The revised payment services directive, or PSD2, has played a big part in fraud management rules since its introduction in 2018.

With PSD3, however, payment service providers (PSPs) can use personal data to prevent fraud without asking each customer for permission, as long as it’s for stopping fraud. Now, more people and businesses involved in making and receiving payments, not just the banks, will play a key role in payment fraud prevention.

Important Changes With PSD3

PSD3 is changing things up from the earlier PSD2. Specifically, the ruleset will revise how we verify identities during the payment process.

PSD3 will allow participants in a transaction to use two two authentication factors from the same category to confirm your identity. This is in contrast to PSD2, which required two forms of verification in different categories (possession, knowledge, or inherence). These relaxed standards will make verification slightly less effective. However, it will remove significant friction and make payments easier.

Also, a successful idea from the UK and the Netherlands, called Confirmation of Payee, is going to be used in every market in which PSD3 applies. This means businesses and payment service providers have to be careful about checking who receives the money from a payment. This helps make sure you’re sending your money to the right person.

Fraudsters Targeting Vulnerable Touchpoints

Fraudsters are always looking for potential points of attack. It’s not just when you’re creating an account, or when logging in, but also when you change your account details, for instance.

If a  fraudster gains access to an account, and changes your shipping address or phone number, they might then be able to hijack one-time password (OTP) requests. The scammer could undermine and defeat those stronger protections offered by two-factor authentication. This shows why online shops need to protect their customers every step of the way.

Customers are a weak point in the chain. That’s why teaching customers about fraud is super important. Sometimes, the easiest way for fraudsters to trick people is by talking to them directly during any online activity, trying to make them send money somewhere it shouldn’t go. Cardholder education needs to be upgraded to ensure that buyers know how to insulate themselves against attacks.

Online Shops Need to Step Up

Sharing data, and getting insights from different sources, is crucial for online shops to fight fraud.

Everything is connected nowadays. And, insight into a variety of digital interactions — everything from ATM withdrawals to online shopping — all in one place, helps us make smarter decisions.

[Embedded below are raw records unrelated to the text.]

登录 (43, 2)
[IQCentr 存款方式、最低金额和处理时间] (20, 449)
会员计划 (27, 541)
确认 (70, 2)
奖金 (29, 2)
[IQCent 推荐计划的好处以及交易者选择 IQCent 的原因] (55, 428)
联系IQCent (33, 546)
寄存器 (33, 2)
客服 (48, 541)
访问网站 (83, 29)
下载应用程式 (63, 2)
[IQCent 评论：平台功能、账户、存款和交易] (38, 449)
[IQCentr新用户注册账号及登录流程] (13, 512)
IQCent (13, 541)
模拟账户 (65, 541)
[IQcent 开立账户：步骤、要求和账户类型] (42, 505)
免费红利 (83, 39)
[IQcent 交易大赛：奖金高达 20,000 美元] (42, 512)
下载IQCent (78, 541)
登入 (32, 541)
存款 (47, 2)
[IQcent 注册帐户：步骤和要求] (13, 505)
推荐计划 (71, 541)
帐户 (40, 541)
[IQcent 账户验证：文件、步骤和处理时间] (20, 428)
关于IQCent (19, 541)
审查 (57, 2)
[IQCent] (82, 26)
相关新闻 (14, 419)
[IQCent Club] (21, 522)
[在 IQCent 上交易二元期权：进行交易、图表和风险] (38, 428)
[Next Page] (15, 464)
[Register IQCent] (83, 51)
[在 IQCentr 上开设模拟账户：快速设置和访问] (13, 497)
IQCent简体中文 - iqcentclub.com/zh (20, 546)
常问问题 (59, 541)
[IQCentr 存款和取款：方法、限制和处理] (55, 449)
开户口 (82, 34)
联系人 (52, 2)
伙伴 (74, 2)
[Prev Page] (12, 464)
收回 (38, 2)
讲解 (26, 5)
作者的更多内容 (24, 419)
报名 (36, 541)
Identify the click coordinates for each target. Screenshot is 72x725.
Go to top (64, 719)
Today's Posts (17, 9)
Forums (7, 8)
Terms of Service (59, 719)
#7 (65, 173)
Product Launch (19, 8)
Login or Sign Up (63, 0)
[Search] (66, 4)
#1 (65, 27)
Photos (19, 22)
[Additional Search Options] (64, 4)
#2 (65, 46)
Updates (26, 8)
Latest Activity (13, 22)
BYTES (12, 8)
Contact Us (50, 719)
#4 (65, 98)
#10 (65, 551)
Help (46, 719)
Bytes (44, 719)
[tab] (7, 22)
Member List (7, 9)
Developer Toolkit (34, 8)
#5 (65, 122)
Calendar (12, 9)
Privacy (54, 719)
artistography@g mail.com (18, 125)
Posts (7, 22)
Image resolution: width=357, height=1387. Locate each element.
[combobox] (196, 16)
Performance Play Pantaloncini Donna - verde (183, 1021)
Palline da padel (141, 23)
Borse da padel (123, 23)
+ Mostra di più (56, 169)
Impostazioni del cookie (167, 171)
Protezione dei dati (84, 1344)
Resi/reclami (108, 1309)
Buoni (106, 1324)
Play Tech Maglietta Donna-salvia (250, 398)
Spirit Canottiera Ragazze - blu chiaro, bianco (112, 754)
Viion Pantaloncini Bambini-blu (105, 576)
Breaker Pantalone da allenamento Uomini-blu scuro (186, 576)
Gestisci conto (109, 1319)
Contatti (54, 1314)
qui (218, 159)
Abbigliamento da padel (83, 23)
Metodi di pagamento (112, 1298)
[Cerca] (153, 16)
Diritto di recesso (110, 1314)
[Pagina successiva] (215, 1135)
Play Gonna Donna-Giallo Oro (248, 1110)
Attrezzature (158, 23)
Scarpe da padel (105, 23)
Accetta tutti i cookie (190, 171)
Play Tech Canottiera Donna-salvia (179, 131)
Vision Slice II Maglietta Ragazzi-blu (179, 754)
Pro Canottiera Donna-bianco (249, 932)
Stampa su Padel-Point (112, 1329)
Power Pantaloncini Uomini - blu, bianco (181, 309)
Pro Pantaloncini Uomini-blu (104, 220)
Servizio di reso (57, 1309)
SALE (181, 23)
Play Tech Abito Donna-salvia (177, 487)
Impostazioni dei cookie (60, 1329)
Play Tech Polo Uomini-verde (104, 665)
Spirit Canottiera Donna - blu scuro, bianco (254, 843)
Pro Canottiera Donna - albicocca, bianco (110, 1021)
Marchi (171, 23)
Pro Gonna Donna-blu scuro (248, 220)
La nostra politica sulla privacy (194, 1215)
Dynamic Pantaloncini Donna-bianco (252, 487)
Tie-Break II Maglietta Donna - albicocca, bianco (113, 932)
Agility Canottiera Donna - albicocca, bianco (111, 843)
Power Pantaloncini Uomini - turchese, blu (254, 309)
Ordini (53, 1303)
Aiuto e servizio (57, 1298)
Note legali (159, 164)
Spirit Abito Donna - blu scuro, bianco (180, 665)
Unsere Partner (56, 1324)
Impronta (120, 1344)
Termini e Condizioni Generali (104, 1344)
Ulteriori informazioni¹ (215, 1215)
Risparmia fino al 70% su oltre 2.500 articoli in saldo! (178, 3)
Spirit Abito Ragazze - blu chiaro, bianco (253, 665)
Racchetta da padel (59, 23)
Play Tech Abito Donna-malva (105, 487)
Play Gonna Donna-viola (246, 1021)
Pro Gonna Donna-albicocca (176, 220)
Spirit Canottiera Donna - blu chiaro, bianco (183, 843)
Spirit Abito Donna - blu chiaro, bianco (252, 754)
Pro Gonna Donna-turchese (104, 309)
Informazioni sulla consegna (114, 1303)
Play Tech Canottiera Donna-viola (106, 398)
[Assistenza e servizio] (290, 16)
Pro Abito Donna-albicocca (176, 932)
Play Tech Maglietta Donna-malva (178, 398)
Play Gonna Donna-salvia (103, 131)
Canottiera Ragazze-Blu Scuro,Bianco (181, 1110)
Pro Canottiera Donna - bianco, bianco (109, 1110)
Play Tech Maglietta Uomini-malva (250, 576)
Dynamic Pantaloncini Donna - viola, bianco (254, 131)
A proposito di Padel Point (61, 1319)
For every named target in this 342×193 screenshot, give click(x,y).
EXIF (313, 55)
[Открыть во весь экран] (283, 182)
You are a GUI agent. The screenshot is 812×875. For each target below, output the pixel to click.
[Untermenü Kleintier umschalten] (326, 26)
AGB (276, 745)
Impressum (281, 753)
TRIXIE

To stop fraud, businesses need a big picture that includes digital, physical, and behavioral analytics, with data pooled from an incredibly broad range of sources. I’m talking about using information from a diversity of regions, product verticals, sales channels and models, delivery methods, and fraud response approaches. This will enable us to better fight complicated fraud and protect customers.

While many businesses use different tools and data to fight fraud, not many are bringing it all together to see the whole picture of risk. Using a mix of strategies that include fresh data from a worldwide group can help catch more fraud and make things safer without making it harder for customers.

This strategy also means we can focus better on points of greater risk. We can understand who we’re dealing with more clearly, and find possible fraud before it affects customers.